Description
**Position Overview**
The GCF5 Sr Machine Learning Engineer is the senior technical leader for the Agentic & ML Platform pillar. They define and socialize platform standards and patterns, lead multi-team delivery, mentor GCF4 engineers, and translate scientific needs into scalable ML/agentic platform designs. They own pillar-level adoption, reliability, and SLA/SLO outcomes, and influence cross-team engineering quality.
This role reports to the GCF7 leader and partners closely with peer GCF5 domain leads across SCIP to ensure cohesive, scalable platform evolution.
**Core Responsibilities**
+ Own the ML and agentic platform technical roadmap within SCIP.
+ Design and operationalize reusable ML/agentic infrastructure components enabling repeatable deployment.
+ Define evaluation harnesses and model release gates.

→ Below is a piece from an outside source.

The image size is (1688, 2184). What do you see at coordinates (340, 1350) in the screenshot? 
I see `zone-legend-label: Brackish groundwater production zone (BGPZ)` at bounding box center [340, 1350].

+ Establish monitoring, rollback, and observability practices for production ML systems.
+ Implement guardrails and operational controls for safe agentic workflows.
+ Define reproducibility standards and artifact versioning practices.
+ Lead architecture reviews for ML platform evolution.
+ Mentor engineers and elevate ML engineering rigor.
+ Partner with research stakeholders to translate AI use cases into scalable platform capabilities.
**Core Competencies**
+ Deep expertise in the assigned pillar (Agentic & ML Platform) (Agentic‑ML) with evidence of standard‑setting and reuse.
+ Systems design at scale (ML); performance, security, and observability fundamentals.
+ Product/engineering thinking: road mapping, prioritization, and outcome‑oriented delivery.
+ Stakeholder influence across science, engineering, and governance forums; crisp written/verbal communication.
**Core Success Measures**
+ Adoption rate of standardized ML platform components.
+ Evaluation coverage across supported ML use cases.
+ Reduction in model regressions and production ML incidents.
+ Time-to-deploy new ML use cases.
+ Reproducibility rate of experiments and deployments.
+ Reduction in safe-use escalations.
**Key Relationships**
+ Collaborates with GCF6 Group Lead and cross‑functional leaders (R&D/PD/Dev).
+ Mentors and develops GCF4 Data and Software Engineers, partners with platform, data, ML, and research teams.
+ Interfaces with governance (architecture, security, compliance) and vendor/partner teams.
**Decision Authority**
+ Approve designs within the pillar; define and waive standards/patterns with rationale.
+ Recommend buy‑vs‑build; commit pillar resources to meet SLAs/SLOs; escalate risks.
+ Prioritize pillar backlog and roadmap in alignment with strategy and OKRs.
**Qualifications**
Basic Qualifications:
+ BS+8 / MS+6 / PhD in CS/Engineering/Data disciplines.
+ Demonstrated production delivery experience in ML/agentic platforms at scale.
+ Demonstrated literacy in a relevant scientific domain (e.g., biology, chemistry, therapeutic discovery).
Preferred Qualifications:
+ Depth in the assigned pillar (Agentic & ML Platform).
+ Kubernetes and continuous integration/continuous delivery (CI/CD) at scale; observability, performance tuning, and security-by-design.
+ Evidence of standard‑setting and cross‑team influence; mentoring experience.